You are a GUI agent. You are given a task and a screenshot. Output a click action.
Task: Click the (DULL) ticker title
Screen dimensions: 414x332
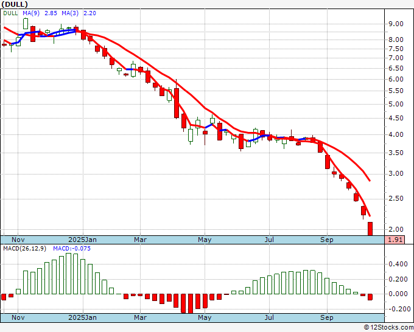[x=15, y=4]
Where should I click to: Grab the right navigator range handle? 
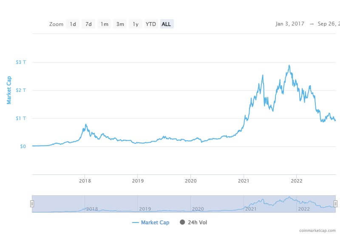coord(335,204)
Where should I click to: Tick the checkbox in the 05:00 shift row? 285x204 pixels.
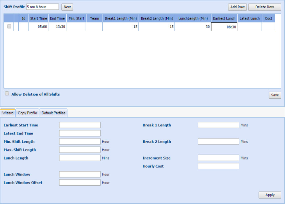coord(9,27)
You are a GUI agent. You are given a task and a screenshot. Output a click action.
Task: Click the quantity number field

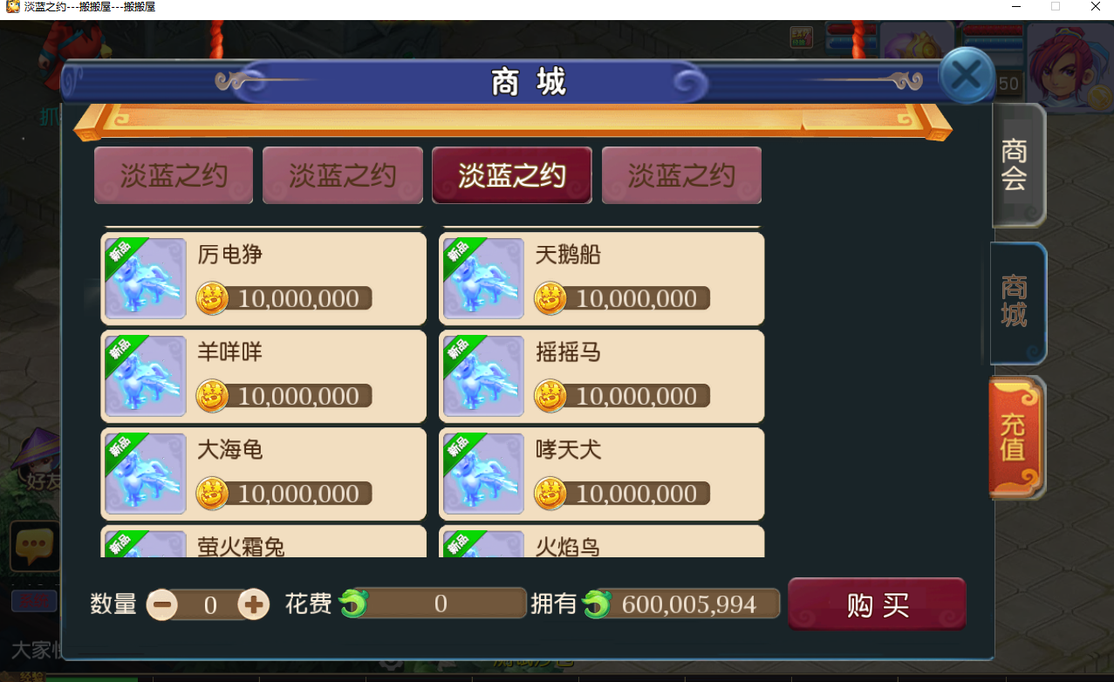(x=208, y=604)
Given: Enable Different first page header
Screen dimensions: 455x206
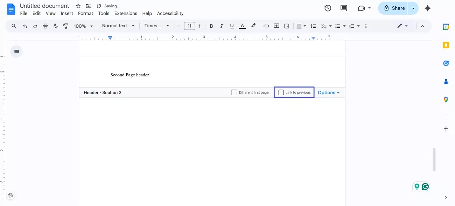Looking at the screenshot, I should 234,92.
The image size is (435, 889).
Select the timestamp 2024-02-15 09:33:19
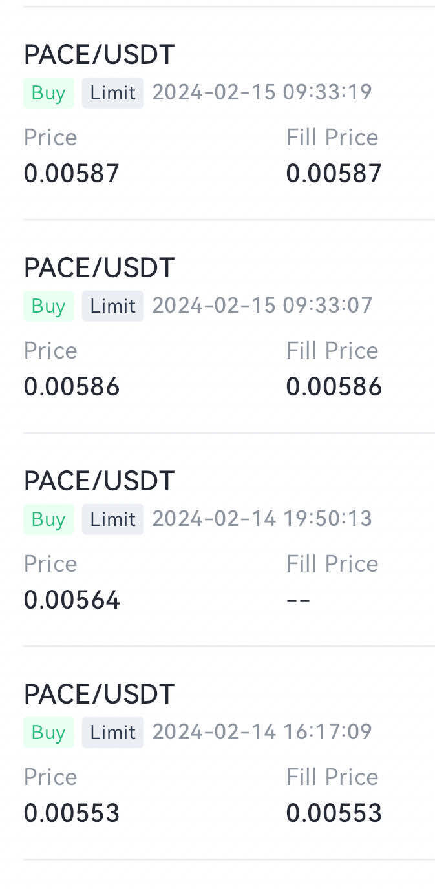pos(262,92)
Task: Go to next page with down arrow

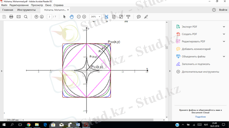Action: coord(42,17)
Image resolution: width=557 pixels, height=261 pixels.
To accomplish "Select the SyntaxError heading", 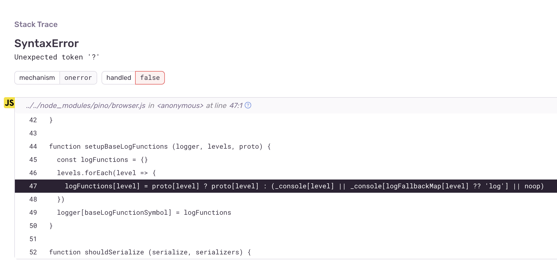I will (46, 43).
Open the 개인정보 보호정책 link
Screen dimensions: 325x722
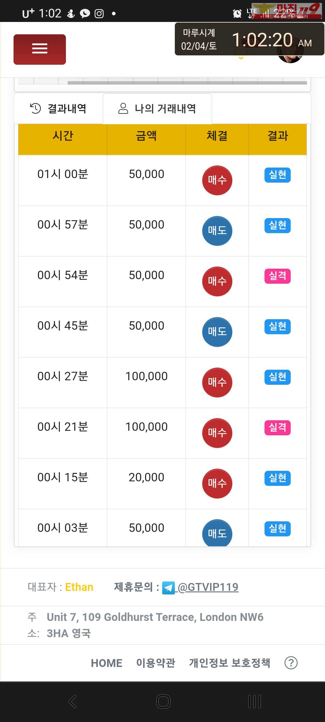tap(230, 663)
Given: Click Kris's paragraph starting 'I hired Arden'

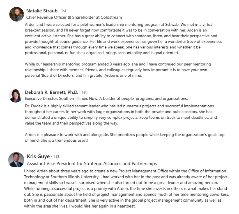Looking at the screenshot, I should pos(127,189).
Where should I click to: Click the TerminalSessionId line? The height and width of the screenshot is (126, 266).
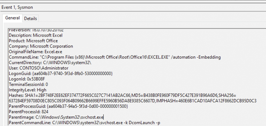click(28, 84)
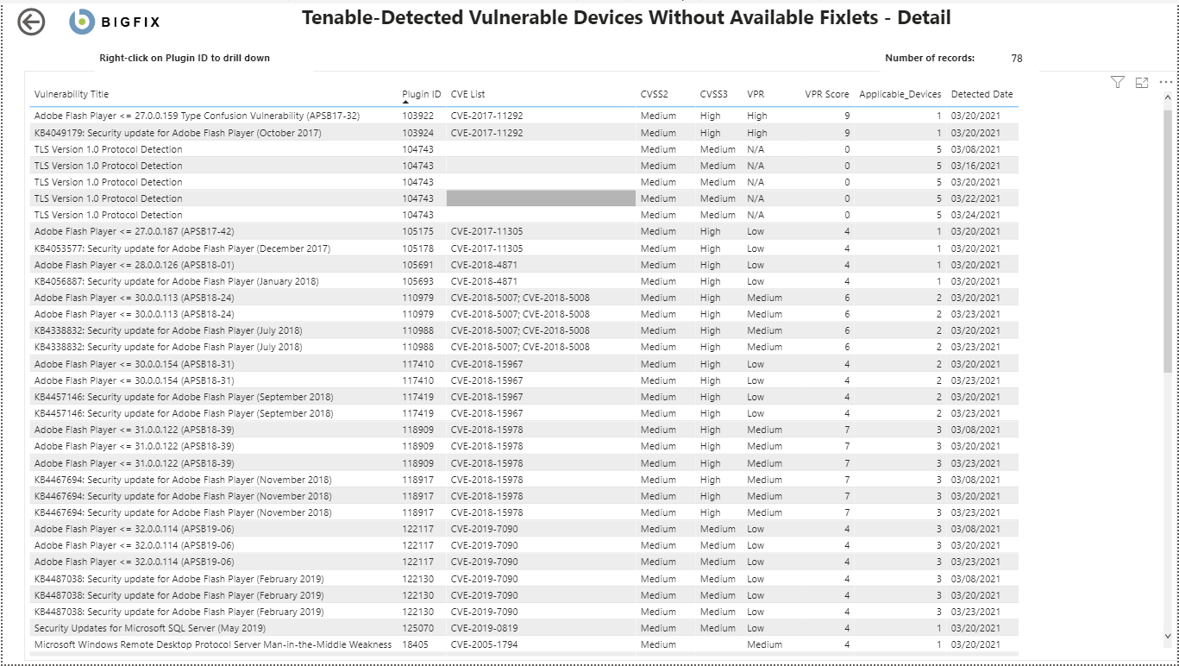Image resolution: width=1179 pixels, height=666 pixels.
Task: Click the sort arrow under Plugin ID
Action: point(406,103)

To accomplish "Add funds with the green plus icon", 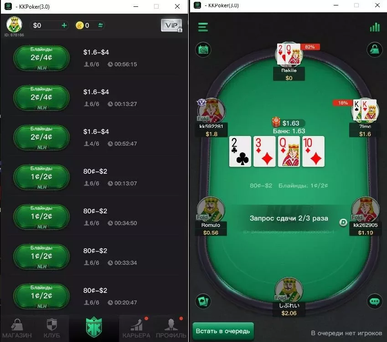I will 64,25.
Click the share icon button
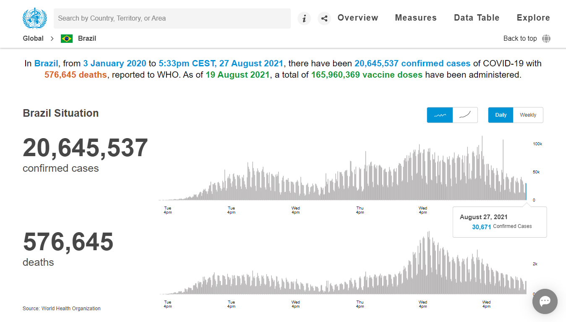This screenshot has height=322, width=566. [x=324, y=18]
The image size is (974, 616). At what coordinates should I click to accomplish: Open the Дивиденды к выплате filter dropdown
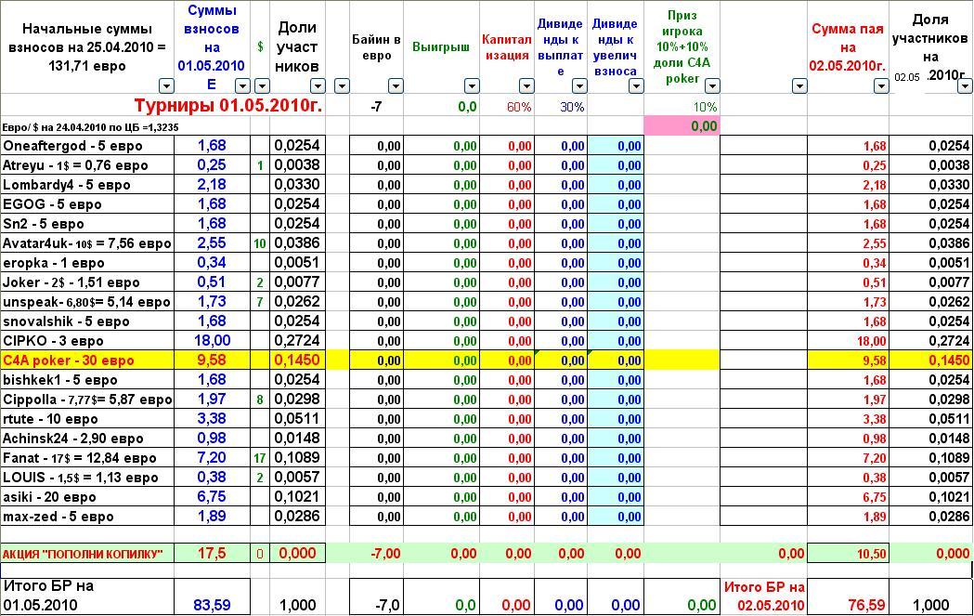coord(580,86)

**How to complete this task**
Using the material above, restate word for word the lines from the line that has "Click the share icon button" to the last line, inclusive, with pictures omitted.

**Answer to the problem**
Click the share icon button
This screenshot has height=322, width=566. [x=324, y=18]
The image size is (974, 616). At what coordinates should I click to accomplish: Open the Дивиденды к выплате filter dropdown
coord(580,86)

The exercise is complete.